While unfortunate, a job loss doesn't legally excuse a tenant from paying rent in Alaska. You still follow the 7-day pay-or-quit notice process. You can, of course, choose to work with them on a payment plan, but this should be a written agreement, and you should understand the risks of delaying the formal eviction process.
Q2
Can I evict a tenant in Gustavus without a reason?
For a month-to-month tenancy, yes, with proper notice. Alaska does not have statewide just-cause eviction requirements. You can issue a 30-day no-cause termination notice. However, you cannot evict in retaliation or for discriminatory reasons. For lease violations like non-payment, you use the specific notice periods outlined in Alaska Stat. § 34.03.
Q3
How long does it take to get a court date for an eviction in Gustavus?

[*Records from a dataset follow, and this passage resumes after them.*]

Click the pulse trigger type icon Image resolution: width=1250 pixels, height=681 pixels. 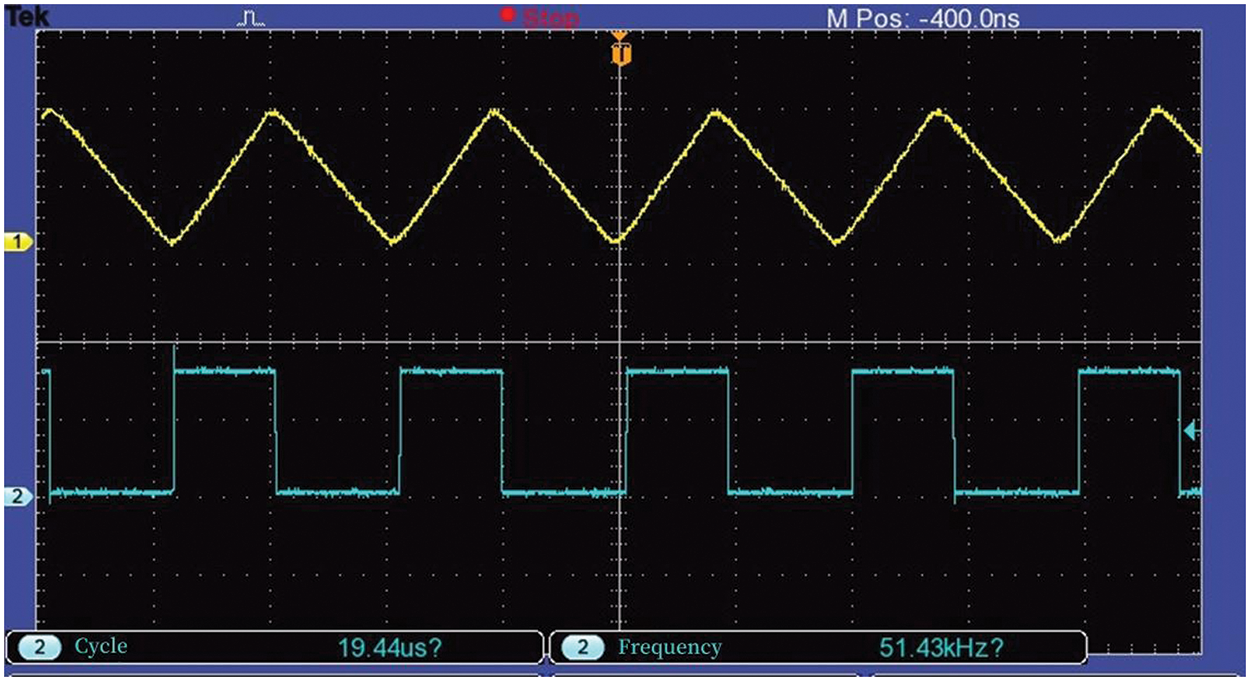coord(251,18)
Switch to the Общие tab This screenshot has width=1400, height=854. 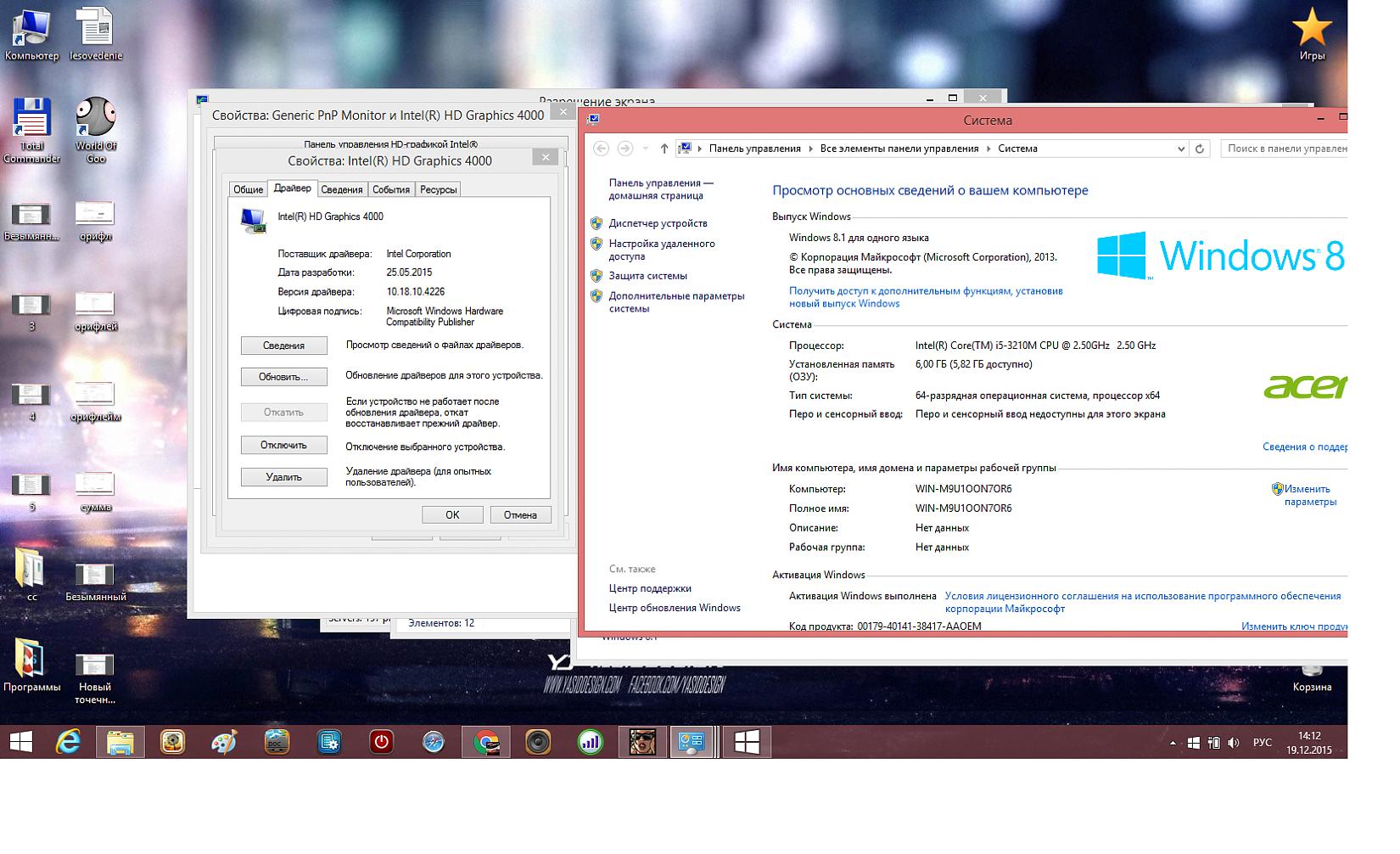tap(248, 189)
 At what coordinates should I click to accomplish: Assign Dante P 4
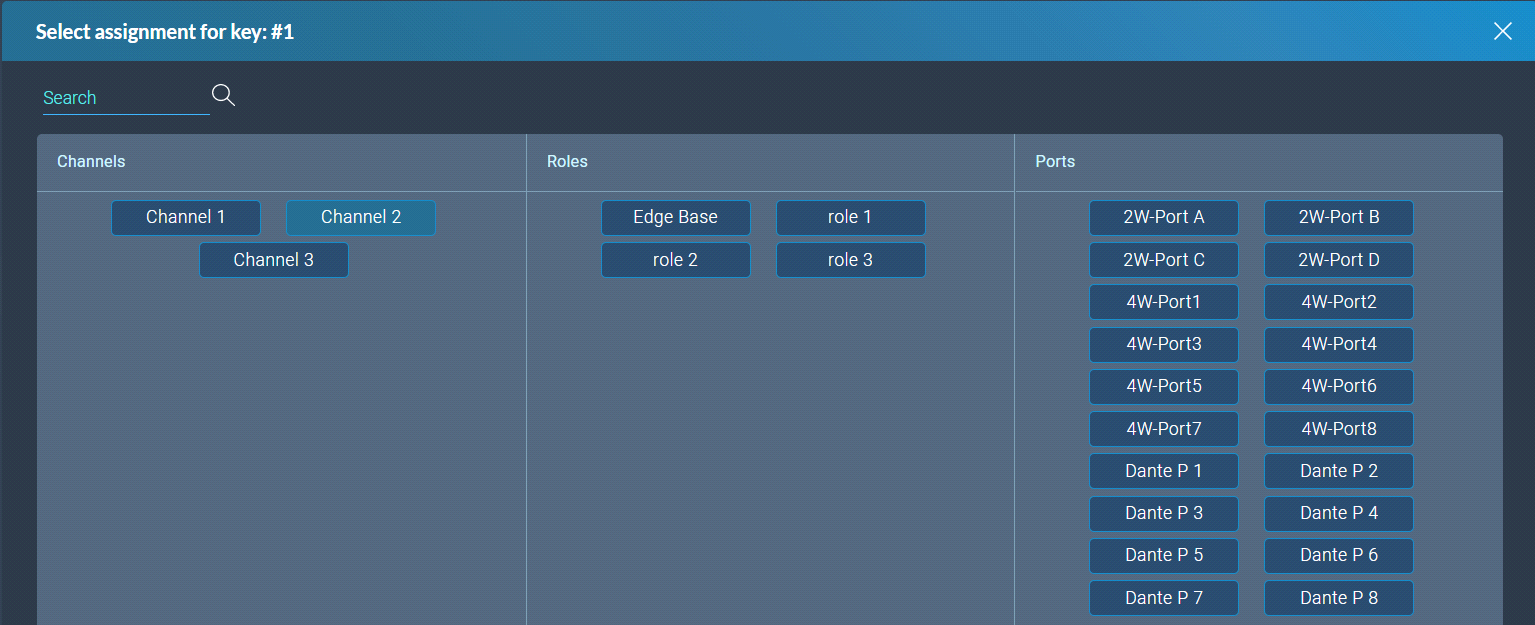tap(1338, 513)
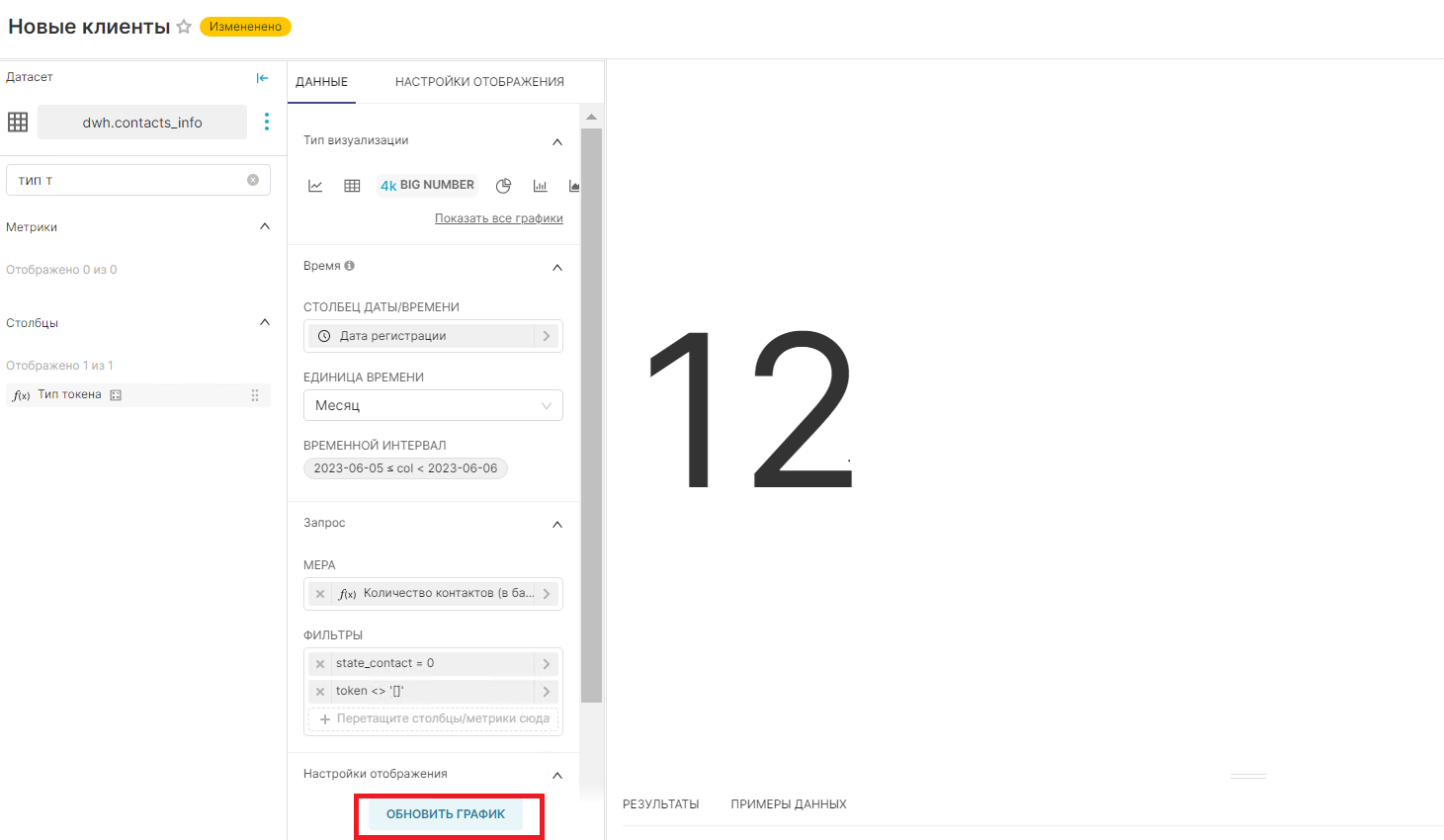
Task: Open the Примеры данных tab
Action: click(x=788, y=804)
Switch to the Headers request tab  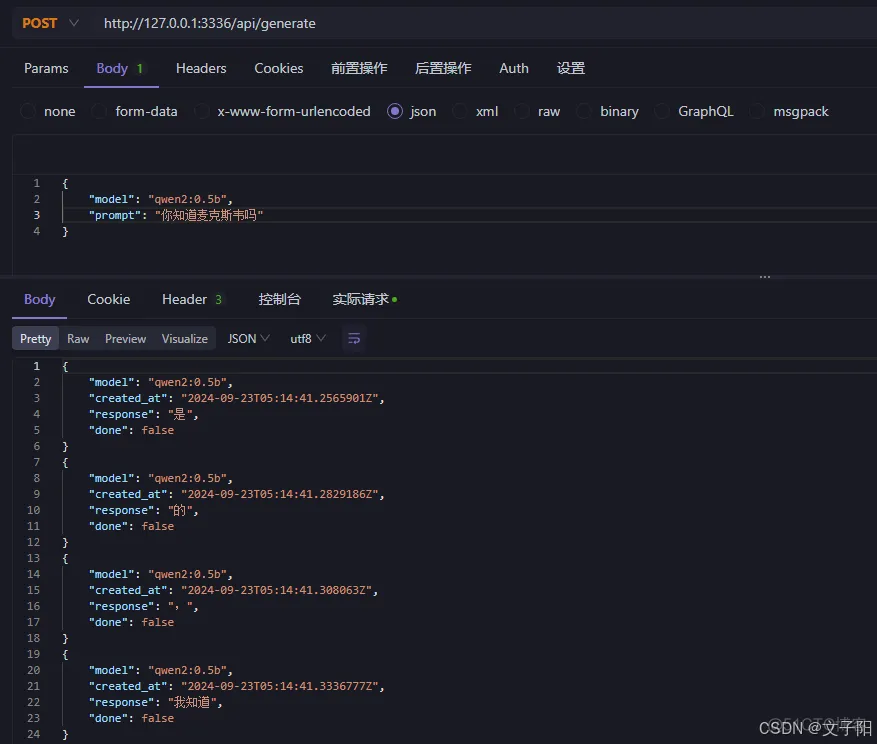pyautogui.click(x=201, y=68)
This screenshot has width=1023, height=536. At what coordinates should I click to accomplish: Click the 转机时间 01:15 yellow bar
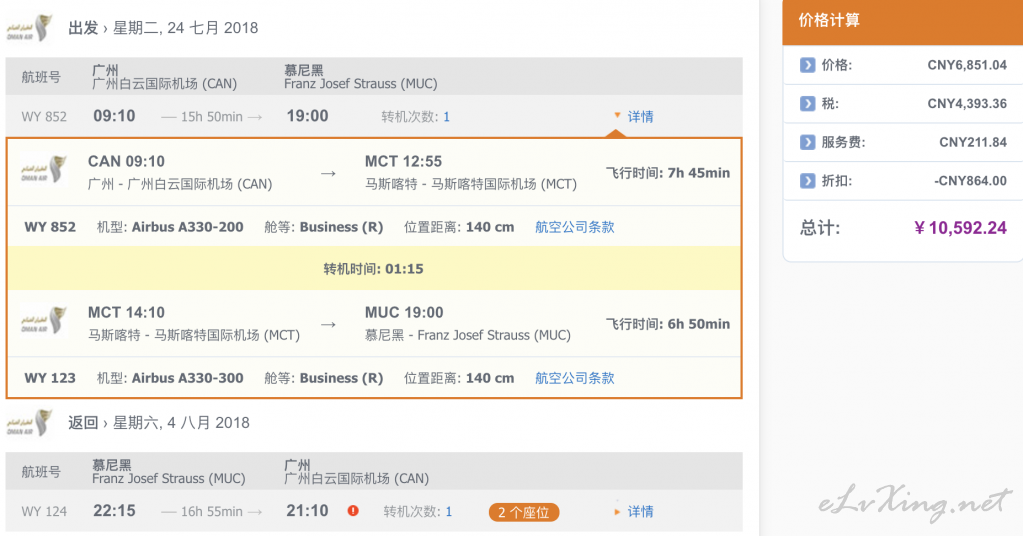click(374, 269)
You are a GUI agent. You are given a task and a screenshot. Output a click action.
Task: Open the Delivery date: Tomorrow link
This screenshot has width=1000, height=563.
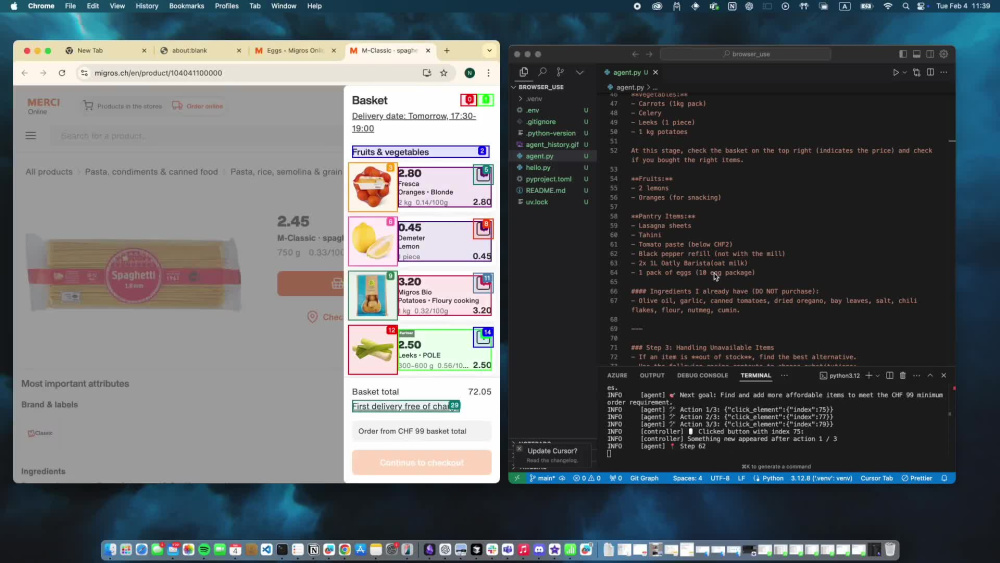(414, 122)
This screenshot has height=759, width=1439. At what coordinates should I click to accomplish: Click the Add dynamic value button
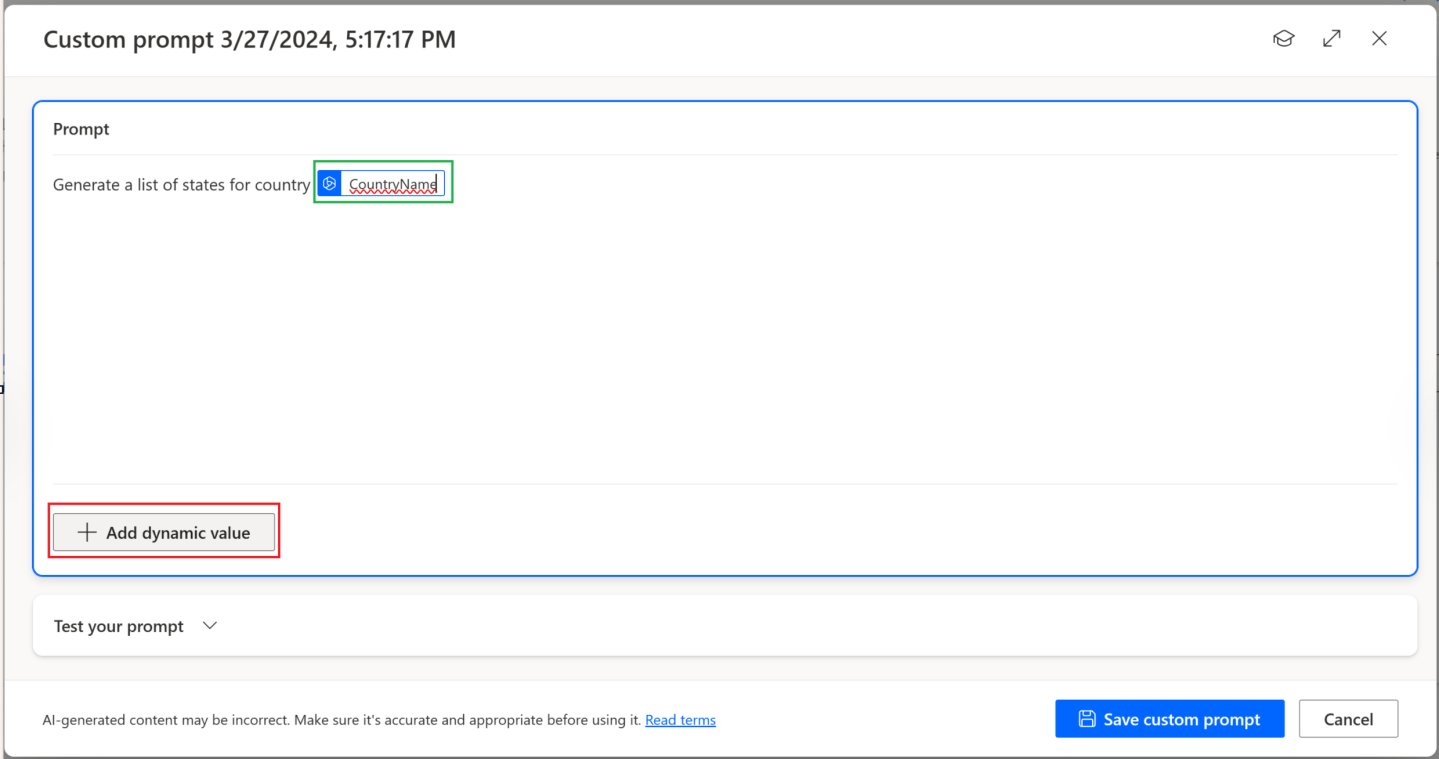(164, 532)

The average timeline for an eviction in Alaska is 47 days from the first notice to sheriff lockout. This includes court processing time. In a smaller court system like Hoonah-Angoon Census Area, it might be on the quicker side of that average, but it's not guaranteed. Always factor in potential delays.
Q4
Can I change the locks if my tenant is late on rent?
Absolutely not. This is an illegal "self-help" eviction and can lead to severe penalties under Alaska law, including the tenant suing you for damages. You must follow the judicial eviction process through the courts to regain possession of your property. Stick to the legal process, even if it feels slower.
Q5
Is rent control a risk in Gustavus?
Gustavus, like the rest of Alaska, currently has no statewide rent control. Our data shows a rent-control-risk sub-score of 9.6/10, which indicates a high risk of rent control being enacted at the state level in the future. While unlikely to impact Gustavus directly in the short term, it's something to monitor. Stay aware of changes at the state level by checking our Alaska rent control rules page.
A 2.2/10 places Gustavus in the 61st percentile of Alaska cities on the Eviction Risk Score index. The score is the average of the nine sub-axes, all calibrated on a national 1 to 10 scale where 1 is most landlord-friendly and 10 is most tenant-protective. The 50-year reconstruction shows this score has climbed steadily since 1976, a structural drift driven by court-calendar growth, rent-control adoption, and the rise of tenant-side legal aid. The trajectory matters more than the snapshot: the score is the climate, not the weather.
Cities with similar eviction risk to Gustavus (2.2/10)
Same risk band nationally · click any city for its full breakdown.